# Thornsett Lodge, Bradfield Dale, South Yorks, October 2019



## HughieD (Oct 4, 2019)

*1. The History*
Situated along the Strines Road from Midhopestones to the start of the Snake Pass near the Yorkshire Bridge, Thornsett Lodge is two thirds of the way, near the turn off for Low Bradfield. It was originally built in 1855 by an architect unknown for Sidney Jessop on 102 acres of land sold to him by Joseph Hammerton earlier in 1852. It was built as a shooting lodge and Summer retreat for Jessop, son of Willian Jessop of crucible steel-making fame and founder of William Jessop and Sons in Brightside, Sheffield, in 1830. Shortly after its completion, the construction of a reservoir at Dale Dyke was started in 1859, close to the house in the valley below.

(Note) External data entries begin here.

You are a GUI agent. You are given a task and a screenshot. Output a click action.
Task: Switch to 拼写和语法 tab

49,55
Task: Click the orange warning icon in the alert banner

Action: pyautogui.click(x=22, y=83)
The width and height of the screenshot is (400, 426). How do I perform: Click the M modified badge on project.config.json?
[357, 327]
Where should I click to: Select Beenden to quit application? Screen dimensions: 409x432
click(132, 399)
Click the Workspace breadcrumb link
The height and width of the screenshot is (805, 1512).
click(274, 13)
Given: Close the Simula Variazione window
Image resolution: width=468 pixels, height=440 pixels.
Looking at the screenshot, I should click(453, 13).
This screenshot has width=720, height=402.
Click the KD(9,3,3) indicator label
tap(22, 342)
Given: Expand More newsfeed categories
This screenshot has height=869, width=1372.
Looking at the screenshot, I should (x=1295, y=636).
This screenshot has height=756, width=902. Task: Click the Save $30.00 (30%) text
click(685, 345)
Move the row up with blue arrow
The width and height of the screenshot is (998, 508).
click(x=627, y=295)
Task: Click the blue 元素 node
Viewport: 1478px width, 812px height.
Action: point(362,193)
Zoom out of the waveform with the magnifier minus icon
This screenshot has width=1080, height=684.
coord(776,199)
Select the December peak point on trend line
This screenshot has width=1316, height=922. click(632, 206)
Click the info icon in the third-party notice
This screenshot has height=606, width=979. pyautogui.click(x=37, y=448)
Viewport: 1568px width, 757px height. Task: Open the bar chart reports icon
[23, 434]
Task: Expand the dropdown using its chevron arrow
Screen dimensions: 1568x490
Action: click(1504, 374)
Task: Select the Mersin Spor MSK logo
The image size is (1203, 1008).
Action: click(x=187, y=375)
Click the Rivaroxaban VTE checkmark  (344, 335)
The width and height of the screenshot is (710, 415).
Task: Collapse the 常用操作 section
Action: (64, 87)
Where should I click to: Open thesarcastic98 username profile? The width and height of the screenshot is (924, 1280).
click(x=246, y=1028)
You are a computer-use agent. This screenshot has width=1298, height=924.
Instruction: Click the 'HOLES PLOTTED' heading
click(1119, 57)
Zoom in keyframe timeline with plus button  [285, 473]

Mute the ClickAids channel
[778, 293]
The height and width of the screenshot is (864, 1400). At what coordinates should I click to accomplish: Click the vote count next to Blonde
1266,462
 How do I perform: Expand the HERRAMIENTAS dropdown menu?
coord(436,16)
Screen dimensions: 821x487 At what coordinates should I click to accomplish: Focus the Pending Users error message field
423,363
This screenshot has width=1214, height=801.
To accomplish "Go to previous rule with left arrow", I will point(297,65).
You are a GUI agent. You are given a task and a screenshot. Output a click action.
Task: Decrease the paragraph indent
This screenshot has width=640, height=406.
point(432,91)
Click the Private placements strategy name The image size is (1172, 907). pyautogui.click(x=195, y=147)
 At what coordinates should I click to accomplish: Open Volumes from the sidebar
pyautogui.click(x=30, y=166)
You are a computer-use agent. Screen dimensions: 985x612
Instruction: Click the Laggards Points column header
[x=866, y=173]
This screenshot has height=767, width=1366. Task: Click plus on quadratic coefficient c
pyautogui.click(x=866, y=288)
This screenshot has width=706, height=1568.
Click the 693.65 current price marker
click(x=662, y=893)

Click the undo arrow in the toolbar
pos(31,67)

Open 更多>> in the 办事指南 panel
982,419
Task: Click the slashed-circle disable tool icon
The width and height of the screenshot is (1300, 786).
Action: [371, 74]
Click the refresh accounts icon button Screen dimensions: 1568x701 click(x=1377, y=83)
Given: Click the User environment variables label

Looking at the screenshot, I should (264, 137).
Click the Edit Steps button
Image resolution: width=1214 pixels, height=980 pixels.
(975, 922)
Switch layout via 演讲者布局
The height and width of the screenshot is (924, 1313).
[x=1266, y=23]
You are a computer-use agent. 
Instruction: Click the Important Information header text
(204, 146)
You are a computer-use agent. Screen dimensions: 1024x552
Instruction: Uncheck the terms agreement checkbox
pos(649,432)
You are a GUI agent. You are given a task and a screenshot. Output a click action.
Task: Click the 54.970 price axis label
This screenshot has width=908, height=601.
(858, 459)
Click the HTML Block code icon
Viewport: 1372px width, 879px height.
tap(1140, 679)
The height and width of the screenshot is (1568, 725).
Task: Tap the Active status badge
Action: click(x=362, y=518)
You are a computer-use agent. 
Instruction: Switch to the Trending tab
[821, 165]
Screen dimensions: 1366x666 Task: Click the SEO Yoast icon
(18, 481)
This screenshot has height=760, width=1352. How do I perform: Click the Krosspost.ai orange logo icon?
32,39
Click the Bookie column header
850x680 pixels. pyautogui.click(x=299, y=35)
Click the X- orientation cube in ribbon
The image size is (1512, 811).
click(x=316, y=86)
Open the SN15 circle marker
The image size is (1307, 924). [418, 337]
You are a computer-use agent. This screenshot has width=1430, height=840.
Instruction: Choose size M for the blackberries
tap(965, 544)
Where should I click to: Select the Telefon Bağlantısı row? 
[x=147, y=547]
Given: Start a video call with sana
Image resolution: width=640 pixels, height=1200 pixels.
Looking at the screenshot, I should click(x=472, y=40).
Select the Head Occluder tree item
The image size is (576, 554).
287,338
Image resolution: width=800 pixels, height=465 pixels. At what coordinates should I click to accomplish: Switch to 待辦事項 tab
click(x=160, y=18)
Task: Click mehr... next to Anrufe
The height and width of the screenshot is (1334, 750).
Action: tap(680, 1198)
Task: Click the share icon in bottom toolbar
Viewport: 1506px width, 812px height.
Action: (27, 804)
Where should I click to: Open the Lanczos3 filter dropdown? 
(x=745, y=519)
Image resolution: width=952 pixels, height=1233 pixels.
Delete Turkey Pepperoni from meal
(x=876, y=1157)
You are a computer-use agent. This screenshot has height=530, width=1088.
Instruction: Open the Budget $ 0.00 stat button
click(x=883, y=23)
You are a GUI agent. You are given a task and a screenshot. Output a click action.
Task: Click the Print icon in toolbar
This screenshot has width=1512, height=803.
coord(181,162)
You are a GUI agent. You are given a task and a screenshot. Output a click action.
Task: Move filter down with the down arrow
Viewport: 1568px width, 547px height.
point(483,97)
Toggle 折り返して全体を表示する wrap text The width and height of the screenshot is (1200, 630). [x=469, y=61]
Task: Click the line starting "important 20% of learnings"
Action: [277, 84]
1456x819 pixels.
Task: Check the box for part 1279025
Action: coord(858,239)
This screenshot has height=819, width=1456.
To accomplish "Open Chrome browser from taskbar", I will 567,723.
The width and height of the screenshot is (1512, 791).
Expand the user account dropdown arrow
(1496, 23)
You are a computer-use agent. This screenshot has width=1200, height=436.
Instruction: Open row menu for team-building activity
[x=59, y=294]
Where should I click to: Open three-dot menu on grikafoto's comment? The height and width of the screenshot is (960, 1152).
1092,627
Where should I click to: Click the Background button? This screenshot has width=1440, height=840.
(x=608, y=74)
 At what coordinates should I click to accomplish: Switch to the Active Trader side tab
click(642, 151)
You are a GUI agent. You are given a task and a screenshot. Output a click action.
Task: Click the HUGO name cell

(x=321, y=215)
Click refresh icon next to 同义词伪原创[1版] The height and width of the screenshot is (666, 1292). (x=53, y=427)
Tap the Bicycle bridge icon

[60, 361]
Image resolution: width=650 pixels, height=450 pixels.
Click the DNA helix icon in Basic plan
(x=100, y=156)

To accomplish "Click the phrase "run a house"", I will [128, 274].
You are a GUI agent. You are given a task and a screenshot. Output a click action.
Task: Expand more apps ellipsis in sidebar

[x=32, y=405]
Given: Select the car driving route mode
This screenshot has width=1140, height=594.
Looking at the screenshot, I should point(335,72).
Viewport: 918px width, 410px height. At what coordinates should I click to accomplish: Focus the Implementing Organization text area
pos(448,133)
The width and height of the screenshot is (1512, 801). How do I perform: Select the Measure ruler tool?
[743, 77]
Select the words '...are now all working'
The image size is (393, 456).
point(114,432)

The reservoir filled up in 1863 and in 1864 its embankment collapsed leading to the great flood of Sheffield and the loss of 240 lives. This prompted Sidney to try and sell the stigmatized lodge in 1869 but when it failed to sell he hung on to it until his death in 1871, aged 62. 

It was then inherited by his better-known and more out-going elder brother Thomas Jessop who, ironically was the Mayor of Sheffield during the great flood. Also remembered for his generous donations to the Jessop Hospital for Women in Sheffield, Thomas made a number of improvements to the property as he spent the long summers and the grouse-shooting season in the lodge. 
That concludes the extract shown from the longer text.